Otherwise the only solution I can think of is to put some arbitrary wait between these tasks

We will appreciate any help/suggestion.

Regards, Amit

So, first question… why have the different datasources? Druid is very performant on roll up, so you really only need to use the lower level of rollup and run all your queries on that. Def a different mindset than traditional databases.

But to your actual question… you want to be alerted when the new segments are available for query? Is that correct?

Cheers,

Rachel

I think using the same table to keep different rollups may give us the problem. e.g. we keep daily rolled up data for 180 days now to get last 6 month of data rolled up on month from the daily data at query time may not give us the desired performance. Some of the dimensions we have comparatively high carnality and can result in significant data even after rolling up on time.

Second yes, I see the task logs and the task finished after putting the segment in deep storage and then handing over to the overlord to load those segments and make it available.
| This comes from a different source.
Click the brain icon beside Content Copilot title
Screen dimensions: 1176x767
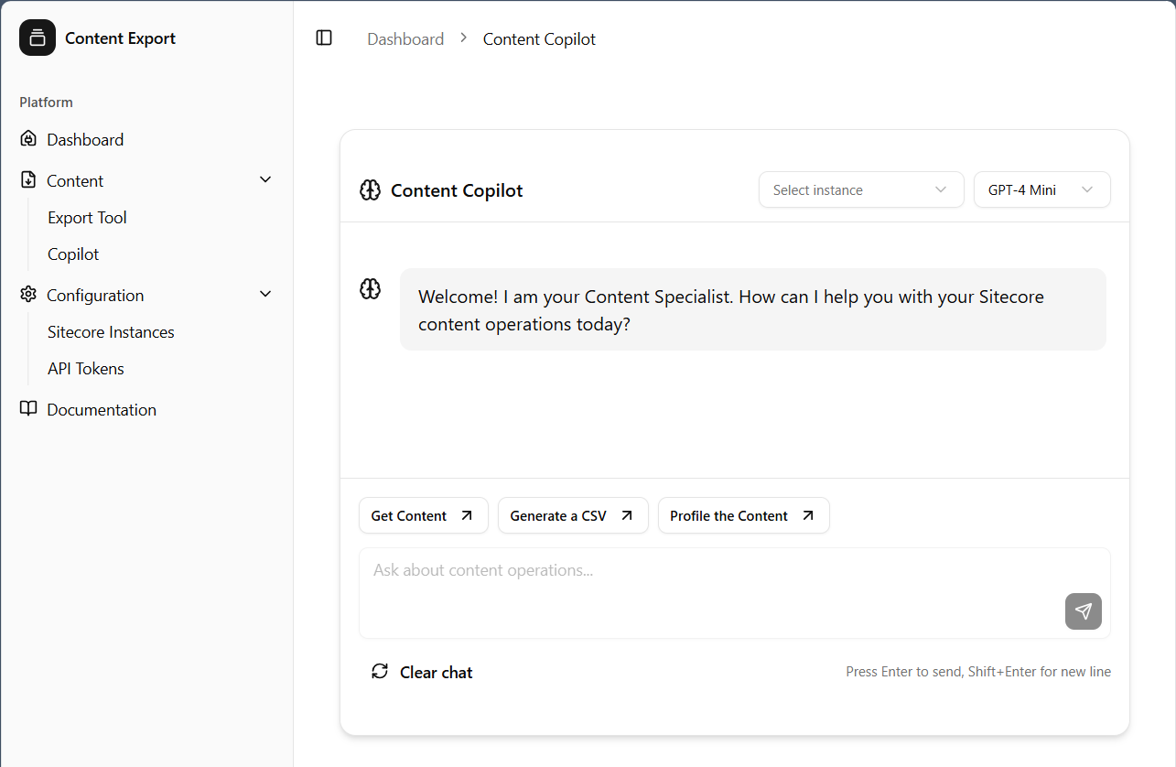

Between those two times (after handing over to the overlord and overlord loading those segments), I am not able to find any API which gives me details about those segments.

Here are the logs (redacted some of the messages)

2020-07-31T17:38:18,990 INFO [task-runner-0-priority-0] org.apache.druid.indexing.common.task.FiniteFirehoseProcessor - Pushed segments[[DataSegment{binaryVersion=9, id=tmp.test_segment_2020-07-01T00:00:00.000Z_2020-07-02T00:00:00.000Z_2020-07-31T17:38:06.435Z, loadSpec={redacted}]
2020-07-31T17:38:18,994 INFO [publish-0] org.apache.druid.indexing.common.actions.RemoteTaskActionClient - Performing action for task[index_parallel_tmp.test_segment_2020-07-31T17:38:06.431Z]: SegmentTransactionalInsertAction{segmentsToBeOverwritten=null, segments=[DataSegment{binaryVersion=9, id=tmp.test_segment_2020-07-01T00:00:00.000Z_2020-07-02T00:00:00.000Z_2020-07-31T17:38:06.435Z, loadSpec={redacted}
2020-07-31T17:38:18,999 INFO [publish-0] org.apache.druid.indexing.common.actions.RemoteTaskActionClient - Submitting action for task[index_parallel_tmp.test_segment_2020-07-31T17:38:06.431Z] to overlord: [SegmentTransactionalInsertAction{segmentsToBeOverwritten=null, segments=[DataSegment{binaryVersion=9, id=tmp.test_segment_2020-07-01T00:00:00.000Z_2020-07-02T00:00:00.000Z_2020-07-31T17:38:06.435Z, loadSpec={redacted}].
2020-07-31T17:38:19,135 INFO [publish-0] org.apache.druid.segment.realtime.appenderator.BaseAppenderatorDriver - Published segments.
2020-07-31T17:38:19,135 INFO [task-runner-0-priority-0] org.apache.druid.segment.realtime.appenderator.AppenderatorImpl - Shutting down...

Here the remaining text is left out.